After locating the line containing "You are a GUI" in the entries below, please write out that line and the rest through the end exactly. Omit pictures.

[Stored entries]
──────────
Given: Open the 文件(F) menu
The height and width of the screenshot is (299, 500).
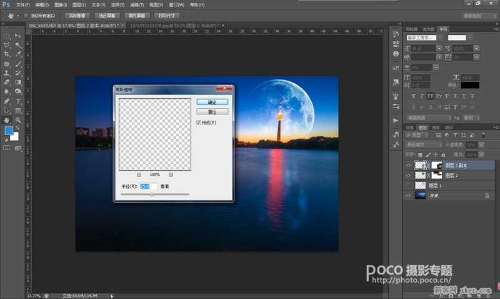Looking at the screenshot, I should point(23,5).
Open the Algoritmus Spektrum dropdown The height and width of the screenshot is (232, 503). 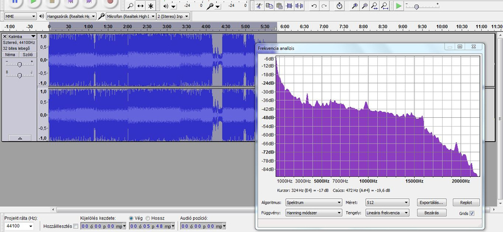click(x=314, y=203)
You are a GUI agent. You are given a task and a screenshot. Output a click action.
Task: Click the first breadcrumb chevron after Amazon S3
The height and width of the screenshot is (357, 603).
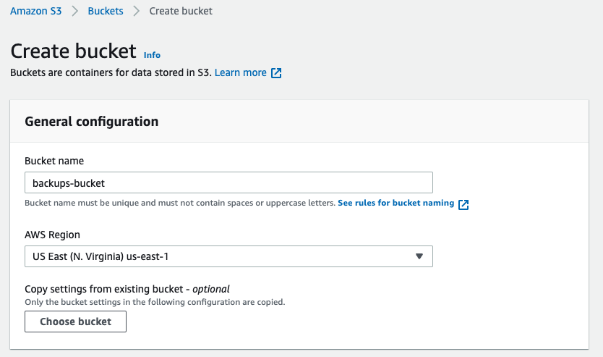74,12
──────────
**Solved exercise:**
You are a GUI agent. You are given a task and a screenshot. Output a click action.
Task: Click the first breadcrumb chevron after Amazon S3
The height and width of the screenshot is (357, 603).
74,12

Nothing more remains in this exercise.